** Exercise **
Arrange the lines of the listing below as a Markdown table with the columns "Row" and "Line", numbering each row and leaving out blank lines. Begin at the line that contains "The width and height of the screenshot is (721, 608)." and stop after the line that contains "x-tick-label: 800 is".

Dataset entries
....

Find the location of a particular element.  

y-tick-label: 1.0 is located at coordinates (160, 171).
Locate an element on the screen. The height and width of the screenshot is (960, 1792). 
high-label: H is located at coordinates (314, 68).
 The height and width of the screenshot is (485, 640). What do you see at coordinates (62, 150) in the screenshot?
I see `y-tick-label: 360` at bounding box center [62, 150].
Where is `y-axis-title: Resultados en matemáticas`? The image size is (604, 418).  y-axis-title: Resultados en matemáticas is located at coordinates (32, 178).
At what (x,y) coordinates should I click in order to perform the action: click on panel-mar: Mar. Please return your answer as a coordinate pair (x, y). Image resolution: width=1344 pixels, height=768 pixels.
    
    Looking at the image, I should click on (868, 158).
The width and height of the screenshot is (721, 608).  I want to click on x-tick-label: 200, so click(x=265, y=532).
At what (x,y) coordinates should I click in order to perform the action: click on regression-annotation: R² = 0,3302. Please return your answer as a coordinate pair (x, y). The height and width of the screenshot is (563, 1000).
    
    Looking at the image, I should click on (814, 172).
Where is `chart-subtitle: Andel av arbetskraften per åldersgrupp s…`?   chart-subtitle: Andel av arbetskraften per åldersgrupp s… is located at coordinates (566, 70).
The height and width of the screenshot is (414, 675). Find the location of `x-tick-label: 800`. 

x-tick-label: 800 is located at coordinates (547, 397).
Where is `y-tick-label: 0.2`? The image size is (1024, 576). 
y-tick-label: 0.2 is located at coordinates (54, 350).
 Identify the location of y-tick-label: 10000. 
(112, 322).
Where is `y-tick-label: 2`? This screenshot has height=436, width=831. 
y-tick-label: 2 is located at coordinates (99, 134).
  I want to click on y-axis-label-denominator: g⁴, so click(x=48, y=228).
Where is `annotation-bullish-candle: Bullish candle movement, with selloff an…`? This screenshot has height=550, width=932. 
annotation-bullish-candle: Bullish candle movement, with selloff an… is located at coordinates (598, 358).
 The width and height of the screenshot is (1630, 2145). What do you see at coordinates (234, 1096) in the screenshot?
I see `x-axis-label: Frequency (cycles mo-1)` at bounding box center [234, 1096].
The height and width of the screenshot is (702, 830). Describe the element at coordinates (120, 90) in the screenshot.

....

** Result of this task **
| Row | Line |
|---|---|
| 1 | The width and height of the screenshot is (721, 608).  I want to click on x-tick-label: 200, so click(x=265, y=532). |
| 2 | At what (x,y) coordinates should I click in order to perform the action: click on regression-annotation: R² = 0,3302. Please return your answer as a coordinate pair (x, y). The height and width of the screenshot is (563, 1000). |
| 3 |     Looking at the image, I should click on (814, 172). |
| 4 | Where is `chart-subtitle: Andel av arbetskraften per åldersgrupp s…`?   chart-subtitle: Andel av arbetskraften per åldersgrupp s… is located at coordinates (566, 70). |
| 5 | The height and width of the screenshot is (414, 675). Find the location of `x-tick-label: 800`.  |
| 6 | x-tick-label: 800 is located at coordinates (547, 397). |